Copy out each record below, exactly as given.

═══

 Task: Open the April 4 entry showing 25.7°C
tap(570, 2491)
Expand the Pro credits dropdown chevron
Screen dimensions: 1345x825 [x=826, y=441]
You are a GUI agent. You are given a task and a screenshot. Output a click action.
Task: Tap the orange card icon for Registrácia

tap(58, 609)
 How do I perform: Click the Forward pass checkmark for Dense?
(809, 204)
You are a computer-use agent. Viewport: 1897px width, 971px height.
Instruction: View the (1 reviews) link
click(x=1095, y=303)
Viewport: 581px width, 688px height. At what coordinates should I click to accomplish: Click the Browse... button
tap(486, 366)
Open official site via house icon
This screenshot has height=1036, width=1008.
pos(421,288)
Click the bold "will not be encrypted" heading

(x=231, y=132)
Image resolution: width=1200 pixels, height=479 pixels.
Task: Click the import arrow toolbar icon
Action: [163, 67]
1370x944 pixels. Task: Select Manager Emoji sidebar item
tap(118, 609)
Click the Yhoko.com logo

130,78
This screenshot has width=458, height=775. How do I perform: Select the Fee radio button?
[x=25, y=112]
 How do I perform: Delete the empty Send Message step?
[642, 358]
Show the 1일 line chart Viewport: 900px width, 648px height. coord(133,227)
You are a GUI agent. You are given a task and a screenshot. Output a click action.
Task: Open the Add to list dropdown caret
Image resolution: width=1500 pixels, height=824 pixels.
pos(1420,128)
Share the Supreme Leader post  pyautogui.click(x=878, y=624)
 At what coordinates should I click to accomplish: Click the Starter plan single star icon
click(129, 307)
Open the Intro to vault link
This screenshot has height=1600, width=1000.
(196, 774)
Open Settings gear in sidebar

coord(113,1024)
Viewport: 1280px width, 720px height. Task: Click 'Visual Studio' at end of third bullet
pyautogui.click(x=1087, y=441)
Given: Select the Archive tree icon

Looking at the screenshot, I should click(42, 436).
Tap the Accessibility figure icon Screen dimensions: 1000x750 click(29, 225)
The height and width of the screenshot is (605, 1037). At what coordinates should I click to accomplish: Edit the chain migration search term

═══

__Solution below__:
 Task: Open the April 4 entry showing 25.7°C
tap(570, 2491)
Expand the Pro credits dropdown chevron
Screen dimensions: 1345x825 [x=826, y=441]
You are a GUI agent. You are given a task and a screenshot. Output a click action.
Task: Tap the orange card icon for Registrácia

tap(58, 609)
 How do I perform: Click the Forward pass checkmark for Dense?
(809, 204)
You are a computer-use agent. Viewport: 1897px width, 971px height.
Instruction: View the (1 reviews) link
click(x=1095, y=303)
Viewport: 581px width, 688px height. At what coordinates should I click to accomplish: Click the Browse... button
tap(486, 366)
Open official site via house icon
This screenshot has height=1036, width=1008.
pos(421,288)
Click the bold "will not be encrypted" heading

(x=231, y=132)
Image resolution: width=1200 pixels, height=479 pixels.
Task: Click the import arrow toolbar icon
Action: [163, 67]
1370x944 pixels. Task: Select Manager Emoji sidebar item
tap(118, 609)
Click the Yhoko.com logo

130,78
This screenshot has width=458, height=775. How do I perform: Select the Fee radio button?
[x=25, y=112]
 How do I perform: Delete the empty Send Message step?
[642, 358]
Show the 1일 line chart Viewport: 900px width, 648px height. coord(133,227)
You are a GUI agent. You are given a task and a screenshot. Output a click action.
Task: Open the Add to list dropdown caret
Image resolution: width=1500 pixels, height=824 pixels.
pos(1420,128)
Share the Supreme Leader post  pyautogui.click(x=878, y=624)
 At what coordinates should I click to accomplish: Click the Starter plan single star icon
click(129, 307)
Open the Intro to vault link
This screenshot has height=1600, width=1000.
(196, 774)
Open Settings gear in sidebar

coord(113,1024)
Viewport: 1280px width, 720px height. Task: Click 'Visual Studio' at end of third bullet
pyautogui.click(x=1087, y=441)
Given: Select the Archive tree icon

Looking at the screenshot, I should click(42, 436).
Tap the Accessibility figure icon Screen dimensions: 1000x750 click(29, 225)
The height and width of the screenshot is (605, 1037). At what coordinates should I click to accomplish: Edit the chain migration search term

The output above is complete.